Tasks to perform
A) According to the blog post, what job does Coop lose?
B) Reproduce the section of the blog post starting with "Facing some inconvenient" and going on through "a better world.".
C) Using the blog post, explain why the writer found the series frustrating.

Provided passage
===

Facing some inconvenient truths.
I always seem to be in the minority, on the outside, swimming against the current.
Saturday, May 31, 2025
Today’s musing minute - from my FB page. Facomg some important inconvenient truths.
Today's musing minute - art as woke social philosophy
Today’s musing minute
Clearly, art is often a vehicle for social philosophy, even
propaganda. The extent to which a work appeals to its viewers depends very much
on the conscious and unconscious values that they hold dear, that they relate
to, that motivate and energize them in their imagination of a better world.
I found the series both interesting, amusing and
frustrating. Interesting because it is full of beautiful talented actors doing
their thing against a backdrop of a beautiful affluent neighborhood. Amusing,
because the situations are sometimes cleverly ironic, also sometimes sad, in an
exaggerated but familiar way. But, also, very frustrating, because of the
constant, but unmissable, sub-text of social criticism and perverse moral
judgement resonant with the “social justice” credo pervasive within the
chattering class of our current society.
The story is rather simple. Andrew Cooper (Coop), [John
Hamm], is a regular hard-working ambitious American guy who makes good, better
than he could have imagined, and gets to live the “good life” in a fabulously
affluent suburb, with his glamorous wife and two slightly troubled kids. Except
that the “good life” turns out to be not so good, full of stress and spite and
trivialities, which Coop only comes to realize after suddenly losing his job as
a superstar hedge fund manager, having earlier lost his marriage and become estranged
from his kids. The series is about how he tries to cope with the new calamitous
world in which he finds himself. Now, suddenly in his life, everything is dark.

===

Available data
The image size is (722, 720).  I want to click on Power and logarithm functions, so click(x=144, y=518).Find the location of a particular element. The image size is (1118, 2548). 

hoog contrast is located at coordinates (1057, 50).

===

Correct answers
A) He loses his job as a superstar hedge fund manager.

B)
Facing some inconvenient truths.
I always seem to be in the minority, on the outside, swimming against the current.
Saturday, May 31, 2025
Today’s musing minute - from my FB page. Facomg some important inconvenient truths.
Today's musing minute - art as woke social philosophy
Today’s musing minute
Clearly, art is often a vehicle for social philosophy, even
propaganda. The extent to which a work appeals to its viewers depends very much
on the conscious and unconscious values that they hold dear, that they relate
to, that motivate and energize them in their imagination of a better world.

C) The writer found it frustrating because of its constant, unmissable sub-text of social criticism and perverse moral judgement. That sub-text resonates with the "social justice" credo that the writer sees as pervasive within the chattering class of current society.